常識的に考えれば、アバロ元運輸相は政府の閣僚であるから医療品取り扱い企業のどこともコンタクトをもつことがでははずだ。また、公式に入札を通して輸入業者を決めるべきであった。ところが、マスクの輸入を実際に手掛けたのはソルシオネス・デ・ヘスティオン・イ・アポヨ・ア・エムプレサス(Soluciónes de Gestión y Apoyo a Empresas, S.L.)という企業で(以後、ヘスティオン・イ・アポヨ)、医療品などは全く手掛けたことのない業者だった。入札もせず、なぜそのような企業にマスクの輸入を手掛けさせたのか? 答えは簡単である。密かに手数料を稼ぐ為だ。しかも、この企業は上述したファン・カルロス・クエト氏が関係している会社だった。

 輸入したマスクの多くが不良品

これまでメディアによる追跡調査で目立っているのは、2020年3月の輸入である。彼らは港湾局、鉄道関連局、郵便局、内務省、カナリア諸島政府、バレアレス諸島政府から合わせて5500万ユーロ(66億円)余りの受注を貰い、上述した医療品の輸入に全く経験のない企業が輸入を請け負ったのである。(2024年2月24日付「ザ・オブジェクティブ」から引用)。

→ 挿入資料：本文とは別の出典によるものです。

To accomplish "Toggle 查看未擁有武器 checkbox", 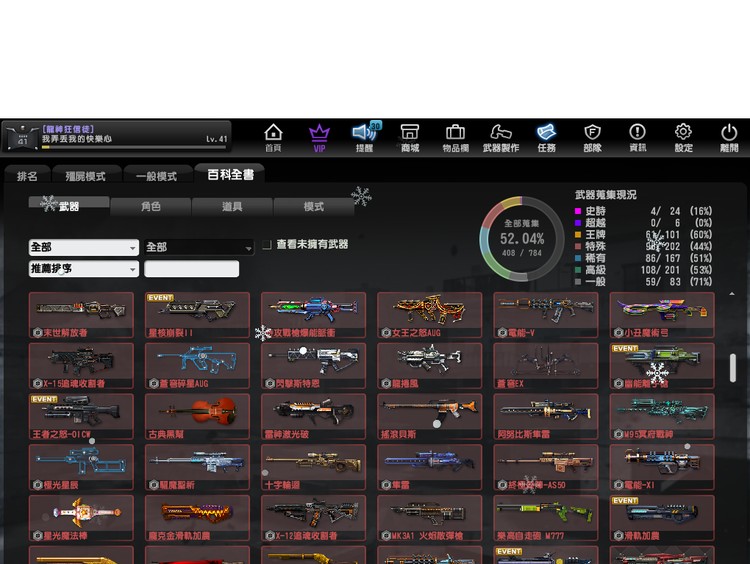I will 267,245.
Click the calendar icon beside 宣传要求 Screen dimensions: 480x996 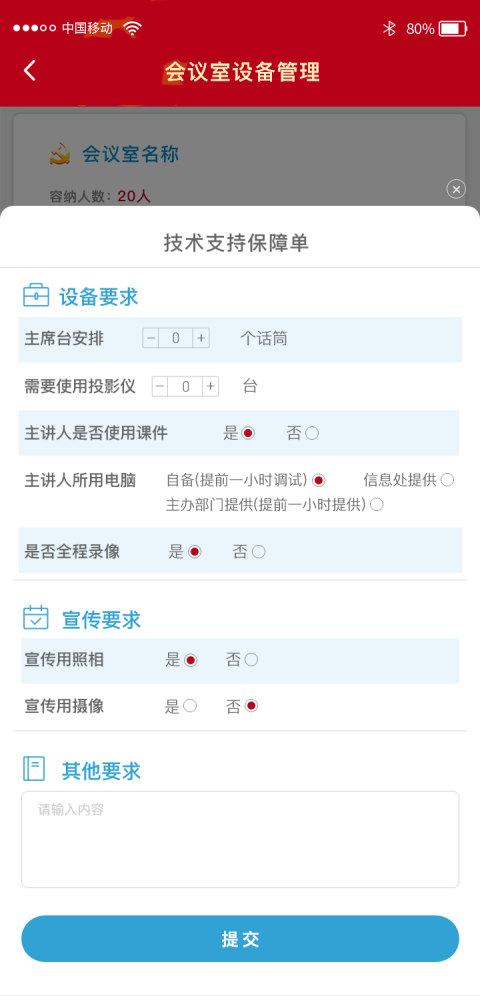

中国の15社から輸入した。ところが、品質の多くは不良品としてみなされるようなマスクばかりだった。しかし、支払いは全て前金であった。

Covid-19のパンデミックが拡大している中であった。兎に角、早急にマスクを手に入れる必要があった。マスクを調達できるのであれば、どこからでも輸入しようという体制でもあった。だから、品質も粗悪品が目立った。今も44万枚のマスクが運輸省の倉庫に在庫として収まっているという。また上述した自治体の政府などにも不良品の在庫がたまっている。

ところが、仲介した各自はちゃっかり手数料は頂戴しているのだ。コルド・ガルシア氏は150万ユーロ(1億8000万円)を稼ぎ、ビクトル・アル・ダマ氏は550万ユーロ(6億6000万円)、ファン・カルロス・クエト氏は960万ユーロ(11億5200万円)を稼いでいる。。コルド・ガルシア氏は多額の入金を隠すために彼の一家の子供を含め、それぞれの口座に入金させていた。また複数のマンションも購入していた。(2月24日付「ザ・オブジェクティブ」から引用)。他の二人は企業経営者なので、稼いだ手数料を隠蔽する手段は色々とある。

また、輸入を手掛けたヘスティオン・イ・アポヨ社は経費を差し引いても1690万ユーロ(20億2800万円)の粗利を稼いでいた。(2月29日付「OKディアリオ」から引用)。

勿論、アバロ元運輸相も多額の仲介料を稼いでいるはず。その詳細は徐々に解明されつつある。

サンチェス首相の夫人と弟は既に汚職などで起訴されている。そして彼の閣僚であったアバロ氏もいずれ起訴される方向に向かっている。このような事情に合っても、サンチェス首相には辞任する意向は全く見られない。だから、彼はスペイン国内ではどこにも行けない。行けば群衆から罵声を浴びせられるからである。